### PROVIDED RECORDS ###
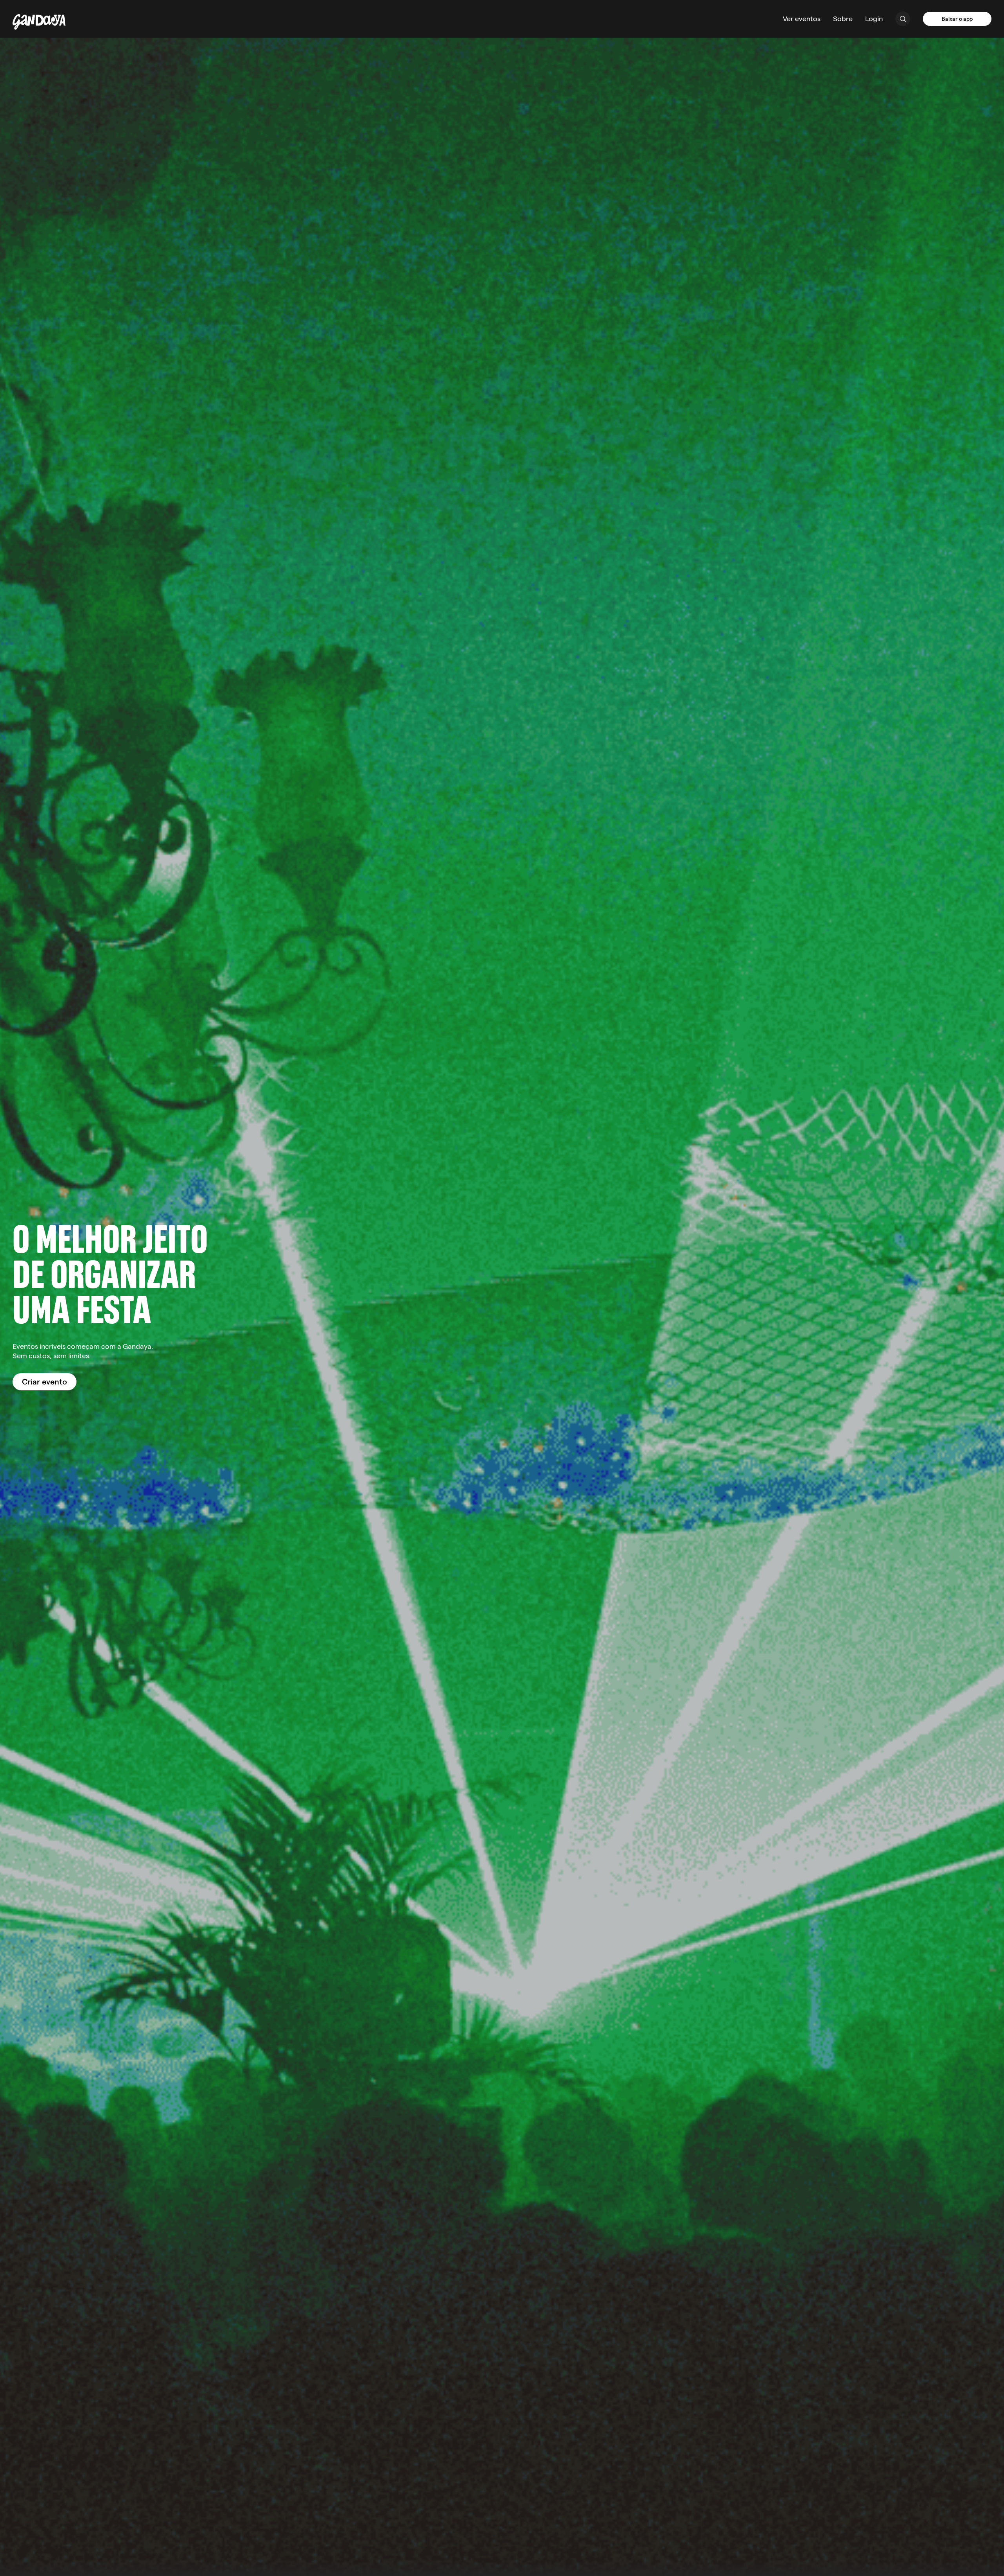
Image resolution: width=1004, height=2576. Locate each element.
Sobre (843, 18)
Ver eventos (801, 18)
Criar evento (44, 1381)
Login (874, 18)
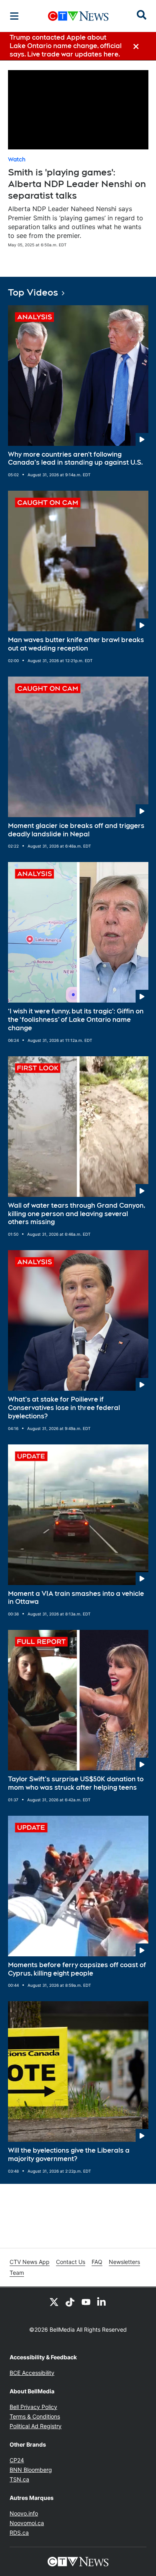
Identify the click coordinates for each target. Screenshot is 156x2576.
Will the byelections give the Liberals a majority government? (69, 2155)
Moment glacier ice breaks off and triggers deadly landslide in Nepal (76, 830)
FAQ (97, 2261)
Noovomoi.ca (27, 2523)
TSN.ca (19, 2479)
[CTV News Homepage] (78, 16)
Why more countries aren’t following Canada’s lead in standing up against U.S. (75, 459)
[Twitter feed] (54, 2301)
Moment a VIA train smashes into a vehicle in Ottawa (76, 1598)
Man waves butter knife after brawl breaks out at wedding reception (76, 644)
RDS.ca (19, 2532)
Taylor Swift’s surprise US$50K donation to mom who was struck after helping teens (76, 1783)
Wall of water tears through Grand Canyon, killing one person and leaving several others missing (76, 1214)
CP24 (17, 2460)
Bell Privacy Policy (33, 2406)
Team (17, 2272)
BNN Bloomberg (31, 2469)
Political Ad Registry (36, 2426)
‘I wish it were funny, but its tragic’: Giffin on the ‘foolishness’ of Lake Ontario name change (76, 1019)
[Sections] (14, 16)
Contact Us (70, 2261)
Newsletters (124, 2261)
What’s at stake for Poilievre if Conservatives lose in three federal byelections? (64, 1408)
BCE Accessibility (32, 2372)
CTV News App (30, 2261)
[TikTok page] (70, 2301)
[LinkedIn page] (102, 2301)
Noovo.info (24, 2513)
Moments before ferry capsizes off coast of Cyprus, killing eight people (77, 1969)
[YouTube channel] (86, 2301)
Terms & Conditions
###
WHAT YOU HAVE TO DO: Scan the lines above for the word "after" and copy every one where it occurs.

TASK RESULT:
Man waves butter knife after brawl breaks out at wedding reception (76, 644)
Taylor Swift’s surprise US$50K donation to mom who was struck after helping teens (76, 1783)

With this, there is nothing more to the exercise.